Понимание происхождения произведения касается физиологов и вивисекторов духа: никогда и ни в коем случае это не дело эстетиков, артистов! Сочинитель и творец Парсифаля не мог избавиться от глубокого, основательного, даже ужасного переживания и опускания в средневековые душевные контрасты, враждебное отклонение от всего высокого, строгого, от воспитанности духа, своего рода интеллектуальности извращенной, как беременная женщина не может избавиться от тошноты и причуд в беременности, что, как сказано, должно быть забыто, чтобы радоваться ребенку. Нужно остерегаться смешения понятий, в которое легко впадает сам художник, вследствие психологической contiguity[88], как это называют англичане; как будто бы он сам то, что он может изобразить, выдумать, выразить. В действительности же дело обстоит так, что если бы он был этим, то никак не мог бы это изобразить, выдумать, выразить; Гомер не мог бы сочинить Ахилла, Гёте – Фауста, если бы Гомер был Ахиллом, а Гёте – Фаустом. Совершенный и цельный художник навеки отделен от реального и действительного. С другой стороны, понятно, что он в то же время до отчаяния может устать от этого вечного нереального и ложного в своем внутреннем существовании и что он тогда делает попытку забраться именно в наиболее для него запретное, действительное, действительно быть. С каким успехом?

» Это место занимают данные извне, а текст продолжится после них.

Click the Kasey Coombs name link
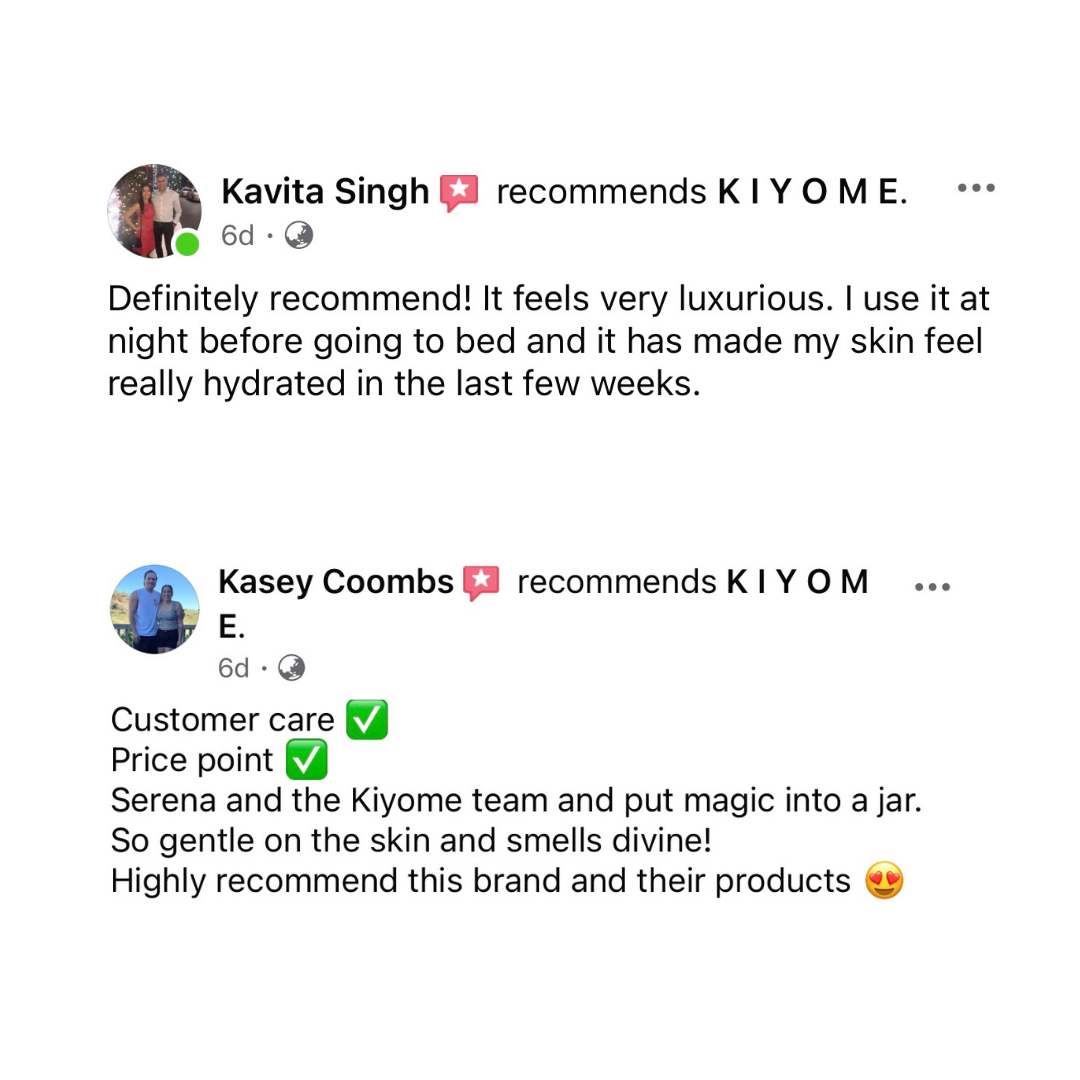1080x1080 pixels. (335, 582)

Это можно угадать…
Это типичная бессильная попытка художника, та же бессильная попытка, которую сделал и постаревший Вагнер и которую ему так дорого, столь роковым образом пришлось искупить (благодаря ей он потерял ценную часть своих друзей). Но в конце концов, помимо этого бессилия, кто бы не желал вообще, ради самого Вагнера, чтобы он иначе простился с нами и своим искусством, не Парсифалем, а победоноснее, более уверенно в себе, более по-вагнеровски, – не ведя по ложному пути, менее двусмысленно по отношению ко всему своему желанию, менее по-шопенгауэровски, менее нигилистически?..
5
Итак, что же означают аскетические идеалы? Когда дело идет о художнике, мы это поняли: совершенно ничего… Или столь многое, что это все равно ничего!.. В конце концов, что в этом? Господа художники до такой степени мало независимы в мире и в своем отношении к миру, что их оценки и изменения их сами по себе не заслуживают участия! Во все времена они были прислужниками морали, или философии, или религии: не говоря уже о том, что очень часто, к сожалению, они бывали слишком льстивыми царедворцами своих приверженцев и покровителей и чуткими льстецами перед старыми и только что возникшими властями. По меньшей мере им нужна всегда защита, опора, уже установившийся авторитет. Художники никогда не бывают самостоятельны, одиночество противоречит всем глубочайшим их инстинктам. Так, например, «когда настало время», Рихард Вагнер взял своим проводником, защитником, философа Шопенгауэра: да и кто мог бы подумать, чтобы у него хватило духу на аскетический идеал без поддержки, которую предлагала ему философия Шопенгауэра, без авторитета Шопенгауэра, который получил в семидесятых годах преобладание в Европе? (При этом не принято еще во внимание и то, был ли бы вообще возможен в новой Германии художник без молока благочестивого, государственно-благочестивого образа мыслей.)